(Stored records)
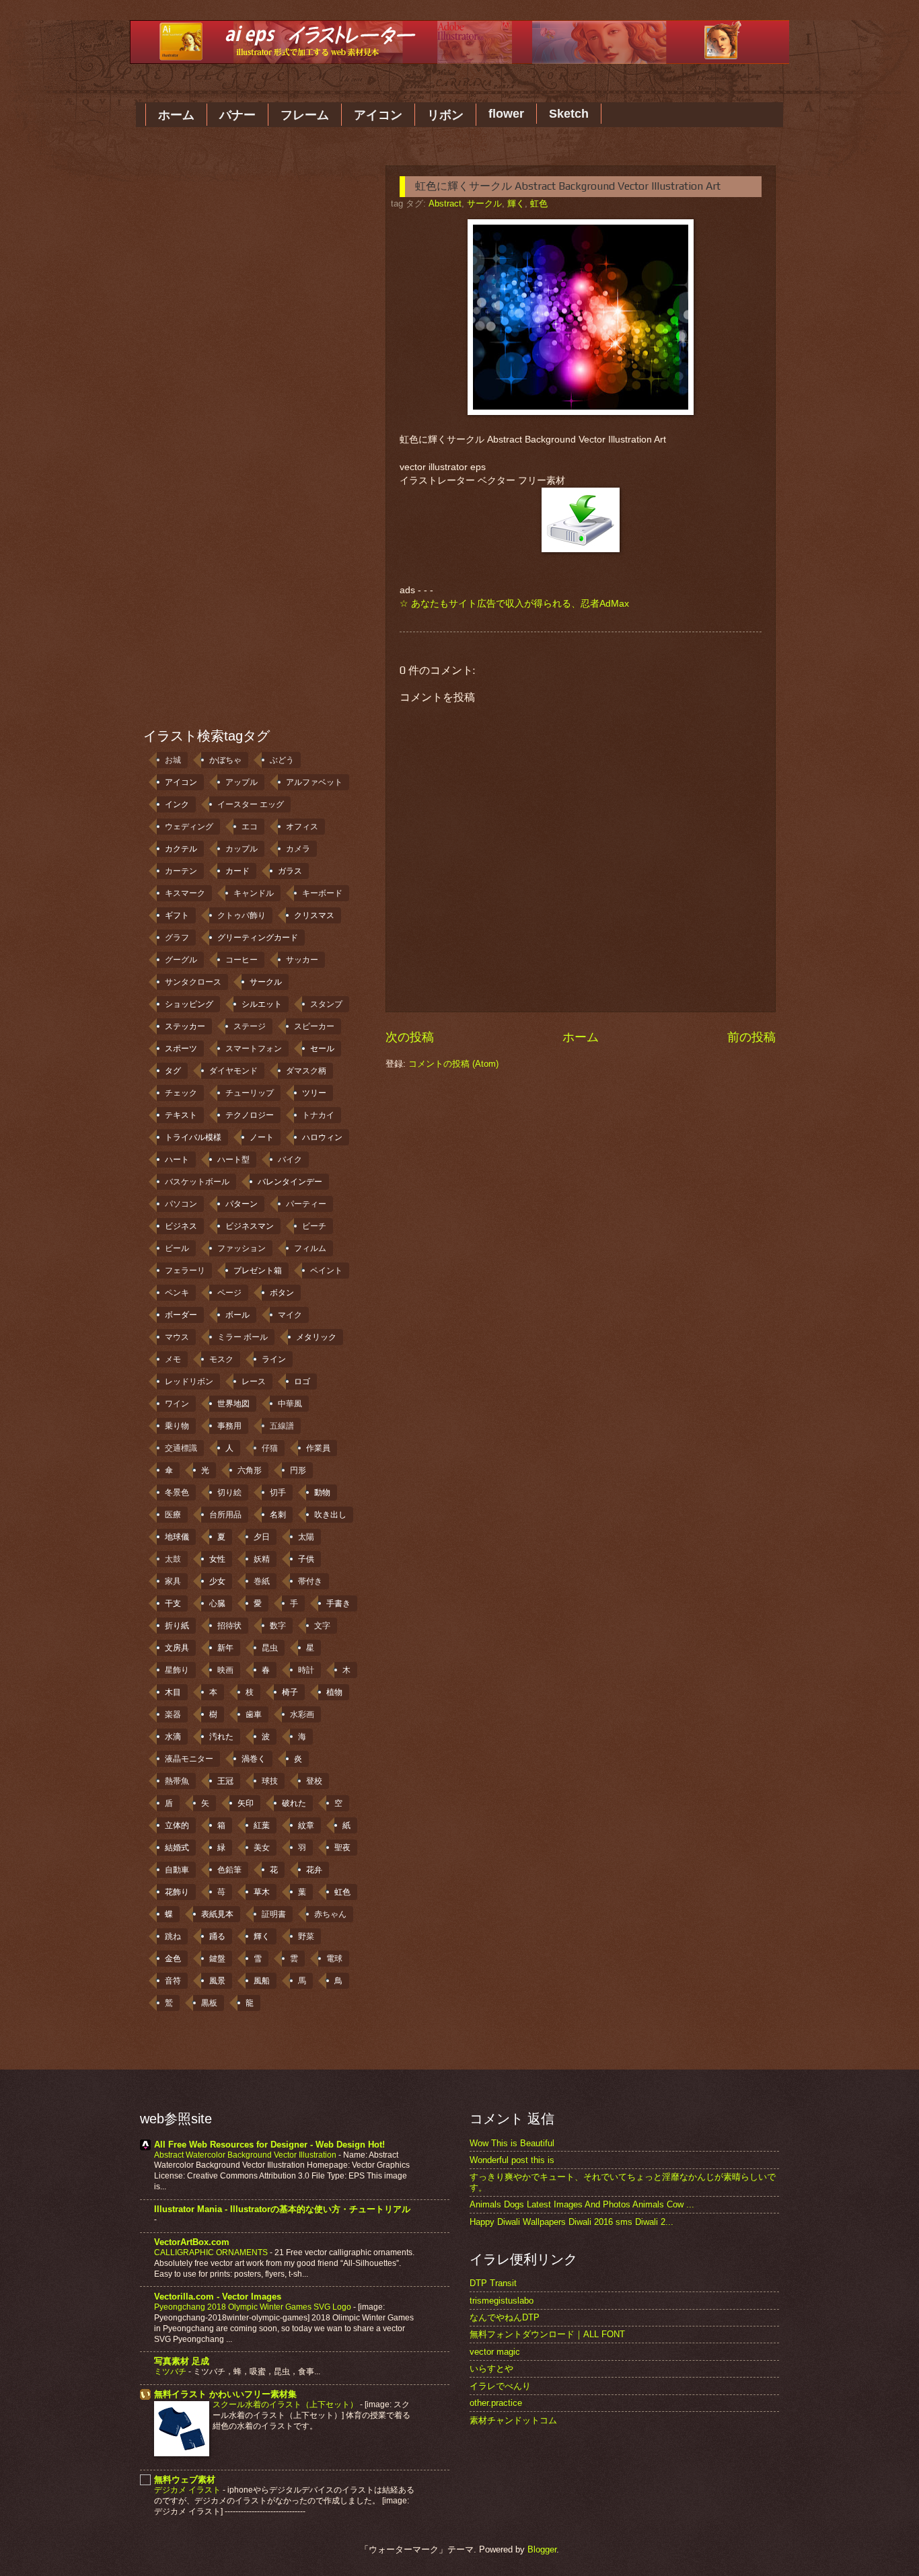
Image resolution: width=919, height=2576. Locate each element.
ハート (177, 1159)
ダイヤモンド (233, 1070)
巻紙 (262, 1581)
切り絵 (229, 1492)
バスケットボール (197, 1181)
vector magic (495, 2352)
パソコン (181, 1204)
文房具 (177, 1648)
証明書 (274, 1914)
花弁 (314, 1869)
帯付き (310, 1581)
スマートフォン (253, 1048)
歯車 (254, 1714)
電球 (334, 1958)
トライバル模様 (193, 1137)
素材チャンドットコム (513, 2420)
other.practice (496, 2403)
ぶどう (282, 760)
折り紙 (177, 1625)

TASK GOAL>
Nothing but the lines from the one with "バスケットボール (197, 1181)" through the end of the data above should be reproduced, each exactly, both ends included.

ANSWER SECTION>
バスケットボール (197, 1181)
vector magic (495, 2352)
パソコン (181, 1204)
文房具 (177, 1648)
証明書 (274, 1914)
花弁 (314, 1869)
帯付き (310, 1581)
スマートフォン (253, 1048)
歯車 (254, 1714)
電球 (334, 1958)
トライバル模様 (193, 1137)
素材チャンドットコム (513, 2420)
other.practice (496, 2403)
ぶどう (282, 760)
折り紙 (177, 1625)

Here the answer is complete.